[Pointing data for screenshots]
-- START --
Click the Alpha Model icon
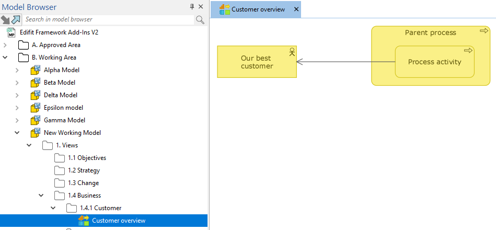click(35, 70)
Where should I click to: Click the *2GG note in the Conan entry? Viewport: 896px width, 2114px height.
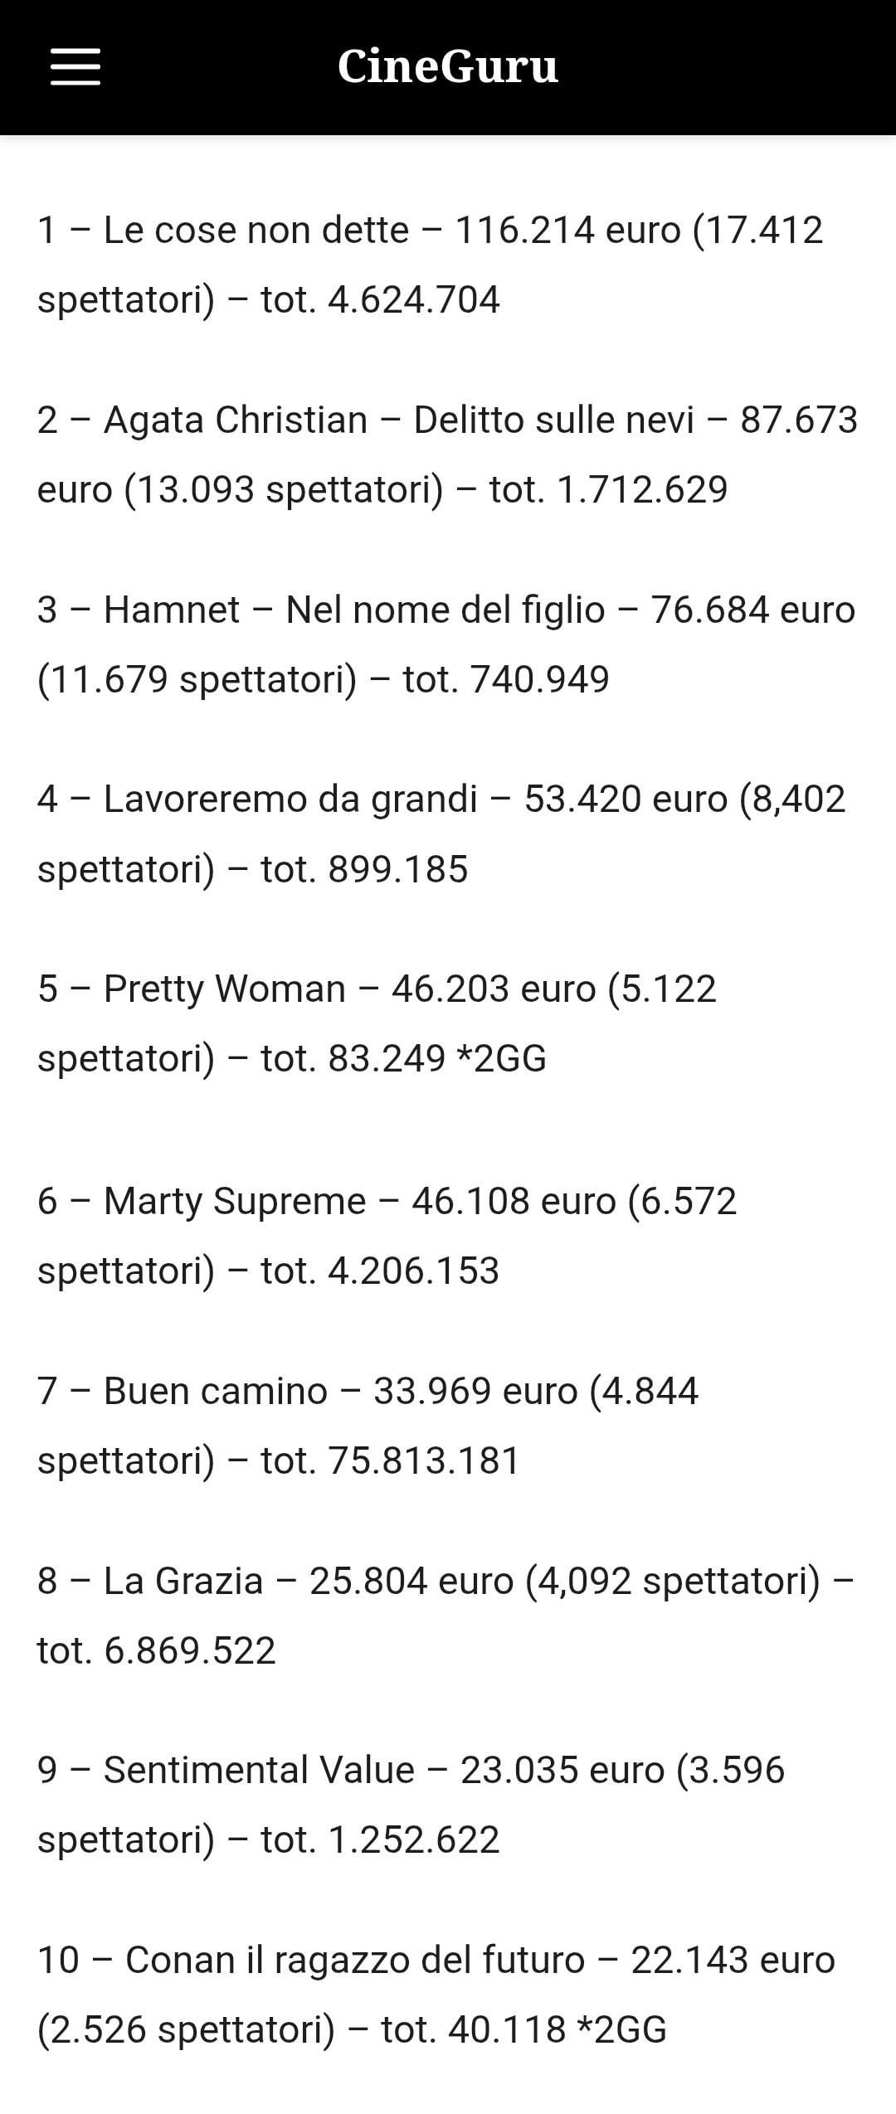[621, 2029]
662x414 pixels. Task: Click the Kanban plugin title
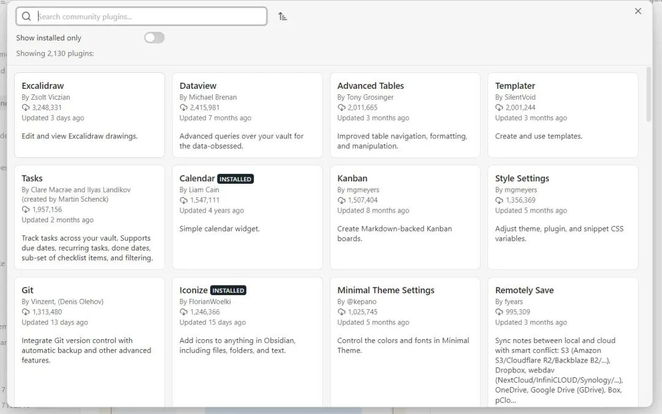[352, 178]
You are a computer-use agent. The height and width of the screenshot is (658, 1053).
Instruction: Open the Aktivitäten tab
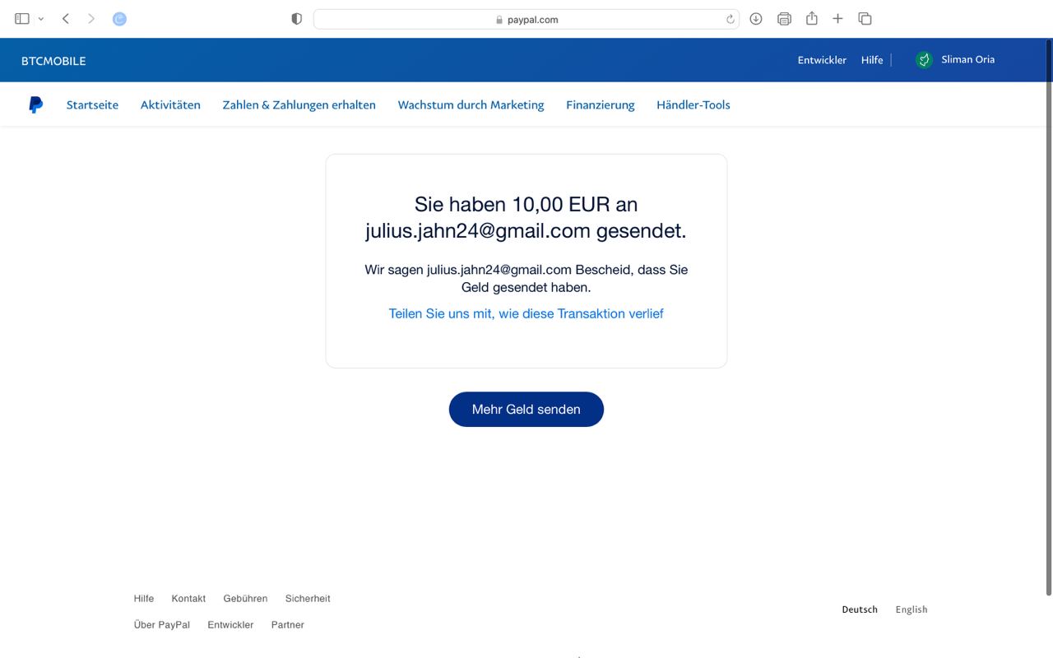click(x=170, y=104)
-- END --
Set task ->
Lay out these records as a two-column CSV with the headers "prompt" and "target", one row per record, putting each record's text and its answer in their own quoted fields with any line breaks replaced by spaces. Leave out the pictures.

Written response ->
prompt,target
"Click the Alpha Model icon","click(35, 70)"
"Where should I click to: Click the *2GG note in the Conan entry? Viewport: 896px width, 2114px height.","[621, 2029]"
"662x414 pixels. Task: Click the Kanban plugin title","[352, 178]"
"You are a computer-use agent. The height and width of the screenshot is (658, 1053). Instruction: Open the Aktivitäten tab","click(x=170, y=104)"